Nachdem sich der neu gewählte Hechinger Pfarrgemeinderat im April konstituiert hat, traf er sich nun am Mittwoch zu seiner zweiten Sitzung im Pflegeheim St. Elisabeth. Zunächst gab Martin Weng in der Hauskapelle einen geistlichen Impuls, in dem vor allem für kranke Menschen und alle, die ihnen beistehen, gebetet wurde. Anschließend begab man sich auf einen Hausrundgang, auf dem Frau Claudia Toppin und Herr Stephan Schmiedl in Vertretung der Hausleitung das Pflegeangebot und Pflegekonzept vorstellte. Dabei erfuhren die Pfarrgemeinderäte, dass das Haus über insgesamt 119 Pflegeplätze verfügt. Es bietet professionelle Hilfe an, achtet aber zugleich darauf, verbliebene Fähigkeiten zu erhalten. Da und dort gelingt es sogar, eine gewisse Mobilität zu reaktivieren. Deutlich spürbar war bei den Informationen, wie christliche Werte und moderne Pflege sich zu einem sinnvollen Ganzen verbinden lassen.

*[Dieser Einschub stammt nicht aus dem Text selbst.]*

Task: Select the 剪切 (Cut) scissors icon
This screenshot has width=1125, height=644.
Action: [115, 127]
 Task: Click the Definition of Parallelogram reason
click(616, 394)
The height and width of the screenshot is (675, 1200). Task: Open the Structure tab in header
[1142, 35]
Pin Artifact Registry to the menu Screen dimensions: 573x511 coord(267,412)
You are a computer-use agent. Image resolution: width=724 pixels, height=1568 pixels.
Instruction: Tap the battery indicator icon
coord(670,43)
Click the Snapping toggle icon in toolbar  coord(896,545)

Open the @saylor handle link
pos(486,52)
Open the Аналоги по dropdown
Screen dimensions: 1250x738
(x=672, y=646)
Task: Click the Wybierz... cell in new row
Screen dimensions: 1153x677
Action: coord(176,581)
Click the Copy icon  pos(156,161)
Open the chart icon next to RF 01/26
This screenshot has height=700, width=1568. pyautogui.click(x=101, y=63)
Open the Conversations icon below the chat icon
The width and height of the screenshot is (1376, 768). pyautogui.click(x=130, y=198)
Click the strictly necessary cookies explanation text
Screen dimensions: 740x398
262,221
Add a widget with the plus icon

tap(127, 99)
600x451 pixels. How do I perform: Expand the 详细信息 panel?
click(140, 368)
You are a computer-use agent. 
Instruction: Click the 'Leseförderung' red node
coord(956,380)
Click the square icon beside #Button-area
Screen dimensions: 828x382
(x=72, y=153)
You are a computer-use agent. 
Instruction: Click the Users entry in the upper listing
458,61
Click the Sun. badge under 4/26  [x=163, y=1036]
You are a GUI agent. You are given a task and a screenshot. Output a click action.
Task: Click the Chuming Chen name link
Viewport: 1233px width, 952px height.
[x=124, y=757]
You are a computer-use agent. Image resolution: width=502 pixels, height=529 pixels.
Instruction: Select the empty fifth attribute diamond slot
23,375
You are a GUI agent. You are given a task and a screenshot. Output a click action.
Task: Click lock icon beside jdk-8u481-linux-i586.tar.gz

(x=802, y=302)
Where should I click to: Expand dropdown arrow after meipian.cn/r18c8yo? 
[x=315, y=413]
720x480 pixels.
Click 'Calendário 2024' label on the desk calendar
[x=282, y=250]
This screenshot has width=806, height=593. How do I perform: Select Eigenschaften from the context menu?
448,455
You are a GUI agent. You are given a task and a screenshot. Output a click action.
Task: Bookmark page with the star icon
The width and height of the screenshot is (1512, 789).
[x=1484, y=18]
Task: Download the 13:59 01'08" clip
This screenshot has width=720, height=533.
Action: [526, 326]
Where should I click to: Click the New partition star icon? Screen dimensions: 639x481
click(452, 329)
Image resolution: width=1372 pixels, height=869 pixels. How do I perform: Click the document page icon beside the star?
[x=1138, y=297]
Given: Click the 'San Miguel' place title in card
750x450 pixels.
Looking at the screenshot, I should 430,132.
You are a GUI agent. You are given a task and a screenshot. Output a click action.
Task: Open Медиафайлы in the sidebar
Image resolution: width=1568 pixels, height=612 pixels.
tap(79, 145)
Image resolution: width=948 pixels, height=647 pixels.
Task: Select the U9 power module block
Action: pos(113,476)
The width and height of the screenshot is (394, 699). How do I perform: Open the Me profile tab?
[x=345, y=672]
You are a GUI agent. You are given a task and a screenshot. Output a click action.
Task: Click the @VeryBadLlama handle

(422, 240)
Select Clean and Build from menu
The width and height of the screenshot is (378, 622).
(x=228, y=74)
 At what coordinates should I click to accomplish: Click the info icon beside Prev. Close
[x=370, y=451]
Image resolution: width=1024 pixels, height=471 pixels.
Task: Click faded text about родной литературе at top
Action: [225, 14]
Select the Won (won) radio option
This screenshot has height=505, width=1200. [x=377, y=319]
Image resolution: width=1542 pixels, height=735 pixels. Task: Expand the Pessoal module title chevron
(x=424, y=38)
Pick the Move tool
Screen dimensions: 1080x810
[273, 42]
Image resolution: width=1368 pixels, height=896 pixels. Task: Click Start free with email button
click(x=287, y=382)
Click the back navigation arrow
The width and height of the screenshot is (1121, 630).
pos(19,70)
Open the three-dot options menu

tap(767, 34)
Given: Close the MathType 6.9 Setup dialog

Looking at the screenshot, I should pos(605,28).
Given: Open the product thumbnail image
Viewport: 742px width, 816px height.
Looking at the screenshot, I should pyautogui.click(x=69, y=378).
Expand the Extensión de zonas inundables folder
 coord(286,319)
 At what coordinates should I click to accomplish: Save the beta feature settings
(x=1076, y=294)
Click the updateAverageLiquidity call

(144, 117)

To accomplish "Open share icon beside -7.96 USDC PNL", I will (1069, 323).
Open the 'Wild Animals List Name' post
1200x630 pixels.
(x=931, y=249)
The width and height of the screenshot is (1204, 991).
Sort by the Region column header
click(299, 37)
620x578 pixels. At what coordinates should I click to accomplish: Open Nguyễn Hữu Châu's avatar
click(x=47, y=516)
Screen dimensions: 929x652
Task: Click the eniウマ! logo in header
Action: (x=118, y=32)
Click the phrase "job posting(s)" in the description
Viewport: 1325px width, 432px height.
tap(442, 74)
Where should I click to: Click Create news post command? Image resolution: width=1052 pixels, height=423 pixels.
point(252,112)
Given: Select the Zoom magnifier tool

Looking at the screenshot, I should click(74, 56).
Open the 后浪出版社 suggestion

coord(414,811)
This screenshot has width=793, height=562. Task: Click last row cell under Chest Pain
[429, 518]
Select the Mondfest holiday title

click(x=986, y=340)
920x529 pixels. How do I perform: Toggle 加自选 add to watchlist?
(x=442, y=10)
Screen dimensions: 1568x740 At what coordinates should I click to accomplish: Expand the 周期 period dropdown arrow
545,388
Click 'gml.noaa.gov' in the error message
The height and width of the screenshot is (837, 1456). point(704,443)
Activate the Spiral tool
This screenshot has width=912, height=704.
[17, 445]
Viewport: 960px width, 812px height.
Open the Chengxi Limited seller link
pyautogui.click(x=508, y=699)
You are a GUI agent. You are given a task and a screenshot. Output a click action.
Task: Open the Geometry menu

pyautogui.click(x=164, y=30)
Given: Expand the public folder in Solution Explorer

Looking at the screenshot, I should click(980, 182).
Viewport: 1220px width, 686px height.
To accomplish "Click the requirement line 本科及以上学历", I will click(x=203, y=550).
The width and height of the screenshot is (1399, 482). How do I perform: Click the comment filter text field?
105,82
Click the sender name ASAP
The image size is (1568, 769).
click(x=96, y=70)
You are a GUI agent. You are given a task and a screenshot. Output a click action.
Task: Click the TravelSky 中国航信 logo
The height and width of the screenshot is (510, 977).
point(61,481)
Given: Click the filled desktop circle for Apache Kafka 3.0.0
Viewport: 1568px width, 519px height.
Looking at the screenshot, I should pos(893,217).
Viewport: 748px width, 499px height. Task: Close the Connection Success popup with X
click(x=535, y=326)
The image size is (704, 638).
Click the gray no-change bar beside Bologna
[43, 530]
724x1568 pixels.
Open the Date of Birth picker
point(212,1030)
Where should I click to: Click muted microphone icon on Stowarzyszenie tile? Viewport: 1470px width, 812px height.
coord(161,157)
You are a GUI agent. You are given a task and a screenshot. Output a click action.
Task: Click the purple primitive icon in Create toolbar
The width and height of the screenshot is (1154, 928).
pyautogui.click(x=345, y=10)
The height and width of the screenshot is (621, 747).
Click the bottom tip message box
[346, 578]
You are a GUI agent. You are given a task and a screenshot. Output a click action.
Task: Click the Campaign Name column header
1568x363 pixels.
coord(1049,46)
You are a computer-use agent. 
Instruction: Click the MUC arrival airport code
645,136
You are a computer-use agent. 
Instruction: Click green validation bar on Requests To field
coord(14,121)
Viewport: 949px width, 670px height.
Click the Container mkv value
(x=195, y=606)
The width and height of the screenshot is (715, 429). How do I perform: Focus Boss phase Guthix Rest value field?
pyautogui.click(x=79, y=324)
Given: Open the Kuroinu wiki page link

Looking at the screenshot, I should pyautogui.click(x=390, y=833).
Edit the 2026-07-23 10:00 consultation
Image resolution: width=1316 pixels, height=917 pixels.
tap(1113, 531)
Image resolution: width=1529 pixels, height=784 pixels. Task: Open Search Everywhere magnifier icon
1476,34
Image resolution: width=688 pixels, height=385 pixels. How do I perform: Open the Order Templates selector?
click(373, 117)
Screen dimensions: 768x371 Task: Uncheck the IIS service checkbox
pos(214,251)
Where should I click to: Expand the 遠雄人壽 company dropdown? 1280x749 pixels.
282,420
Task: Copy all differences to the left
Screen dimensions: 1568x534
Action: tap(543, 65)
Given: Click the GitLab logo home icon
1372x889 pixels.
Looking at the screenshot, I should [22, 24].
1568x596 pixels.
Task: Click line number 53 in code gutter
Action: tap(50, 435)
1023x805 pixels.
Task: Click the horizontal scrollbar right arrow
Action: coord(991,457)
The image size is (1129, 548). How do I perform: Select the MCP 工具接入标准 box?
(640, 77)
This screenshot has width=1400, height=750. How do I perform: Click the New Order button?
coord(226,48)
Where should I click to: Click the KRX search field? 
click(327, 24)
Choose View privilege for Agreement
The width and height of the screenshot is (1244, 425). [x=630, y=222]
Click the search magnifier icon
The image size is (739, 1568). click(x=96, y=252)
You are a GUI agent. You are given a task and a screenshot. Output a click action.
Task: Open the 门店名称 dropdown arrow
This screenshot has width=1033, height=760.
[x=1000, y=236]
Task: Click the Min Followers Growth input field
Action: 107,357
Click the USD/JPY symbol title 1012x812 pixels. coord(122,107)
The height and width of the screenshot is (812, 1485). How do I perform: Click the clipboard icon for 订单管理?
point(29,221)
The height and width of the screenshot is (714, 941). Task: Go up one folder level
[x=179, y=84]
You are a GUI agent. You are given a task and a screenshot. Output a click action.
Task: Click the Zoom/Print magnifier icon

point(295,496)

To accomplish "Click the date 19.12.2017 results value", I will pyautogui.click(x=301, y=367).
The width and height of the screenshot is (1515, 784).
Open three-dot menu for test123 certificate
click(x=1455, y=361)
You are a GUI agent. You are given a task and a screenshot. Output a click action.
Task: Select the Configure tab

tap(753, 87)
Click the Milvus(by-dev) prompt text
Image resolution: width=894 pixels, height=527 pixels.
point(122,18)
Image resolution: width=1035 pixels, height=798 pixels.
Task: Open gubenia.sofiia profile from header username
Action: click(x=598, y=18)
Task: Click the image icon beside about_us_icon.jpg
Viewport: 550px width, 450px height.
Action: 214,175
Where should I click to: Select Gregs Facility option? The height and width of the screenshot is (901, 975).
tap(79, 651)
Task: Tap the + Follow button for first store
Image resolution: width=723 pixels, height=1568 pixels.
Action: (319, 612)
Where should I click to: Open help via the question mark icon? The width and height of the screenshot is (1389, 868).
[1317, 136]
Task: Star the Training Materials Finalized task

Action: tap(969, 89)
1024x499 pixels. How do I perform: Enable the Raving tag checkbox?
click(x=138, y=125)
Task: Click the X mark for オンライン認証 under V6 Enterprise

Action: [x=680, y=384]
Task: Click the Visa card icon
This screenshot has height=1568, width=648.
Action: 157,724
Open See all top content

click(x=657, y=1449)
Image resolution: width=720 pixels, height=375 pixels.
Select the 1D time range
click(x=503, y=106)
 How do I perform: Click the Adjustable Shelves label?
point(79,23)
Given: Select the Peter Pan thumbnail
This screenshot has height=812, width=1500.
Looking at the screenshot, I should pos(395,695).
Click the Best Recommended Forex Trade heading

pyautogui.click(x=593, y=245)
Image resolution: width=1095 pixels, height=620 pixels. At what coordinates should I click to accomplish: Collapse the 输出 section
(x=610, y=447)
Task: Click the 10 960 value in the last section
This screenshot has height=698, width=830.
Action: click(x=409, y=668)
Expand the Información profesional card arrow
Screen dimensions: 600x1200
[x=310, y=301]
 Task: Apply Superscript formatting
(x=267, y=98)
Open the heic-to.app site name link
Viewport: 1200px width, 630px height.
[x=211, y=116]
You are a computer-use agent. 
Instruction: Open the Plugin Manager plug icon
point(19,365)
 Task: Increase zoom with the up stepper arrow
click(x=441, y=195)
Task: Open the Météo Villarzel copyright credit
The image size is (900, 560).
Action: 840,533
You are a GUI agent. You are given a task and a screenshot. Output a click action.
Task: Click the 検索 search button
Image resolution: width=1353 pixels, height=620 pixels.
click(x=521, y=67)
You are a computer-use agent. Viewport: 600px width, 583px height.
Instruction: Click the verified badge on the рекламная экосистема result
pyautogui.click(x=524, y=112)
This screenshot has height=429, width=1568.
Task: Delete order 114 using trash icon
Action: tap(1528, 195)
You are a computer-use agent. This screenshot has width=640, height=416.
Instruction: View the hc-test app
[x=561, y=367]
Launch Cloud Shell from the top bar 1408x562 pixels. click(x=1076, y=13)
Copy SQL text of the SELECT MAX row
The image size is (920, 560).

Im letzten Teil der Sitzung gab es noch Berichte verschiedener Ausschüsse. Während Stadtpfarrer Dr. Ritzler darauf hinwies, dass sich die Stiftungsräte aller neun Hechinger Pfarreien zur konstituierenden Sitzung des Verwaltungsausschusses am 22.06.2010 im Hechinger Gemeindehaus einfinden werden, konnte Diakon Dr. Schäfer von Aktionen und Spenden berichten, die das Zachäus-Haus in Burundi in den Besitz eines Lastwagens brachten, der in der Landwirtschaft zum Einsatz kommt. Dr. Karl Heinz Schäfer bat auf Ebene der Seelsorgeeinheit sowohl um ideelle als auch um materielle Unterstützung. Er äußerte zudem den Wunsch, dass die Missionsarbeit möglichst von der ganzen Seelsorgeeinheit mitgetragen werde und mithelfen soll, das Bewusstsein für die Ungerechtigkeit in der Welt zu schärfen.
Am Ende der Sitzung nahmen die Mitglieder gerne die Gelegenheit wahr, sich über die Eindrücke des Abends in geselliger Runde auszutauschen.